» EXERCISE DIRECTIONS:
Nothing outside the range is wanted. Repeat exactly the lines below from the one with "How do I perform: Click the gold" through the one with "Given: Click the".

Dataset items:
■ ■ ■ ■
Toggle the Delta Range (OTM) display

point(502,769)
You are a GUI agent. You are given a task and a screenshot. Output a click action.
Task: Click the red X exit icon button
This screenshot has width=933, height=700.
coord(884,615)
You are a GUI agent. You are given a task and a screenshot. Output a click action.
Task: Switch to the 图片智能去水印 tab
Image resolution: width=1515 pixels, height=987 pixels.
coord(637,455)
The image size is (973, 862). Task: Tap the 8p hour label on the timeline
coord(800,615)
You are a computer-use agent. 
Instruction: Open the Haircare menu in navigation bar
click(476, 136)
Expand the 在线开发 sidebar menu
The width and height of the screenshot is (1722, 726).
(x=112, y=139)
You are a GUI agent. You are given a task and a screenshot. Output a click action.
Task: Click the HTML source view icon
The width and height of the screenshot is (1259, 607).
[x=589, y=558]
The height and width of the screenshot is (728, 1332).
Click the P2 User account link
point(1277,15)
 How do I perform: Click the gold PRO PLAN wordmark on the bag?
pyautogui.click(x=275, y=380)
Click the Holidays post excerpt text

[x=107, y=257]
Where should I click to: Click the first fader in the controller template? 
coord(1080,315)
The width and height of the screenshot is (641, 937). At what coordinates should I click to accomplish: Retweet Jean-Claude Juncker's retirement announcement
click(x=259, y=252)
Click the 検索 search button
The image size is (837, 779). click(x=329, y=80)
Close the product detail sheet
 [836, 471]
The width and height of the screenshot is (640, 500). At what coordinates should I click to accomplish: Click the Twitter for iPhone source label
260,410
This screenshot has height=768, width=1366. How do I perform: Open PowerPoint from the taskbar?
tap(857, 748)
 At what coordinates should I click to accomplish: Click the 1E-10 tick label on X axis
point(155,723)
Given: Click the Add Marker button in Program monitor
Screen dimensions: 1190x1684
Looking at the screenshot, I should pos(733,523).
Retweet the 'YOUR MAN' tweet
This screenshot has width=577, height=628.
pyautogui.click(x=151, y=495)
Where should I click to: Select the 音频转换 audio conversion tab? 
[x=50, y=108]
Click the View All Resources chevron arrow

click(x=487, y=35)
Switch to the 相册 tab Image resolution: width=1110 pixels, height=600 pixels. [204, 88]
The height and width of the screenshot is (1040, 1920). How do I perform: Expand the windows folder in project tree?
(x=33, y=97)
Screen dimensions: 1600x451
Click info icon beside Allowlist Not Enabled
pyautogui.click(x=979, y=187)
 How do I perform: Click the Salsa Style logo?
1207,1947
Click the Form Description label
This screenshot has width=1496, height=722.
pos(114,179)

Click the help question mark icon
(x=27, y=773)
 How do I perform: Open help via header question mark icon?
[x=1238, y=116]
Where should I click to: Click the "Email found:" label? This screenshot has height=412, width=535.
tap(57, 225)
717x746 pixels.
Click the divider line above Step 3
■ ■ ■ ■
» ANSWER SECTION:
 How do I perform: Click the gold PRO PLAN wordmark on the bag?
pyautogui.click(x=275, y=380)
Click the Holidays post excerpt text

[x=107, y=257]
Where should I click to: Click the first fader in the controller template? 
coord(1080,315)
The width and height of the screenshot is (641, 937). At what coordinates should I click to accomplish: Retweet Jean-Claude Juncker's retirement announcement
click(x=259, y=252)
Click the 検索 search button
The image size is (837, 779). click(x=329, y=80)
Close the product detail sheet
 [836, 471]
The width and height of the screenshot is (640, 500). At what coordinates should I click to accomplish: Click the Twitter for iPhone source label
260,410
This screenshot has height=768, width=1366. How do I perform: Open PowerPoint from the taskbar?
tap(857, 748)
 At what coordinates should I click to accomplish: Click the 1E-10 tick label on X axis
point(155,723)
Given: Click the Add Marker button in Program monitor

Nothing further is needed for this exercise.